I had the first pick in the NFL draft at a time when the World Football League was competing with the NFL. Here was a player at a critical quarterback position, with movie star looks, and we got the largest first contract in National Football League history.

Berkeley was laid back in those days when it came to sports, so imagine my surprise when we landed in Atlanta the night prior to the signing and there were klieg lights flashing in the sky like a movie premier.

A huge crowd was pressed up against a police line. The first thing we heard was, “We interrupt the Johnny Carson Show to bring you a special news bulletin. Steve Bartkowski and his attorney have arrived at the Atlanta airport and we are switching live for an in-depth interview.”

I looked at Steve sort of like Dorothy looked at Toto when they arrived in Munchkin Land and I said, “I guess we’re not in Berkeley anymore.”

CC: Star power.
LS: I saw the tremendous idol worship and veneration for athletes in communities across the country. That’s when the realization came that athletes could make an enormous difference in triggering imitated behavior and being role models if they would retrace their roots to the high school, collegiate and professional community. I could utilize the representation of athletes to make a significant difference in the world.

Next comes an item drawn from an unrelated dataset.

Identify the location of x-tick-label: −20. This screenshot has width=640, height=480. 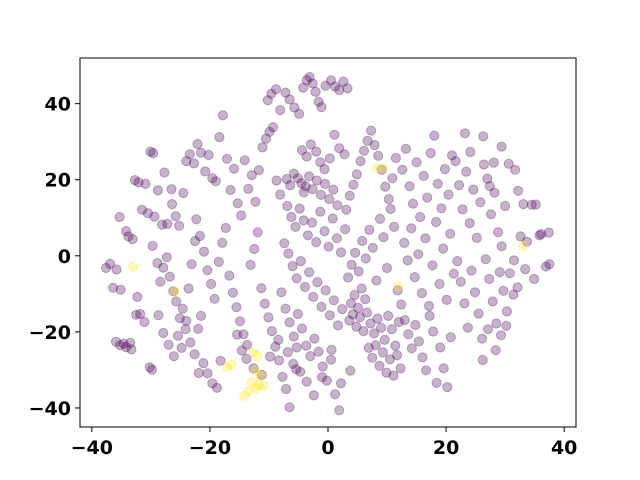
(210, 448).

CC: Is making a difference in the world outside of athletics a serious part of the equation?
LS: Sports is an entertainment business. Athletes have an obligation to serve as role models and to understand that their public behavior will be scrutinized and if they are not interested in graciously signing autographs and forwarding themselves within the standards of responsible public behavior, then they can play on the sandlot.

Professional sports are not bread and butter on the table. It’s not transportation. It’s a discretionary, entertainment expenditure. If you force feed fans with an unremitting diet of negative headlines, it pushes them away.

I’ve been successful if I’ve been able to stimulate the best values and career arc that fulfills the best hopes and dreams of an athlete. It is not just economics.

CC: The issue of steroids in sports?
LS: I think the American public loves the fall of the high and mighty, but they also have a great capacity for forgiveness. Mark McGwire is, essentially, a sympathetic figure. He’s always been considered a nice guy. He does many acts of kindness off the field. So when an athlete is in crisis and they are willing to come out and state the correct standard of public behavior, then to apologize to his family, relevant constituencies, to the teammates, to the organization, to the fans who admired them and then, if relevant, to affirm that they have taken steps to prevent a reoccurrence, the response is positive.

There was one comment McGwire made that was not helpful, which was a statement that the supplement or steroid didn’t enhance his playing ability. The key is to fess up to one’s guilt. If you do that, having taken the steps I just indicated, it’s then possible for the athlete to move on.

CC: The response from an embattled athlete needs to be fast?
LS: Yes. One issue is to not let any time pass. Another issue is to not equivocate. They need to own the behavior and apologize. There is a very powerful celebrity-making machine in this country that focuses on people and their behavior. It’s made up of talk shows, TMZ-type investigative shows, the Internet, blogs, People and US magazines, the National Enquirer. The problem from the standpoint of a celebrity, if a story gets caught up in that machine, is that the average person will see and/or hear that story 20 times a day, over and over again.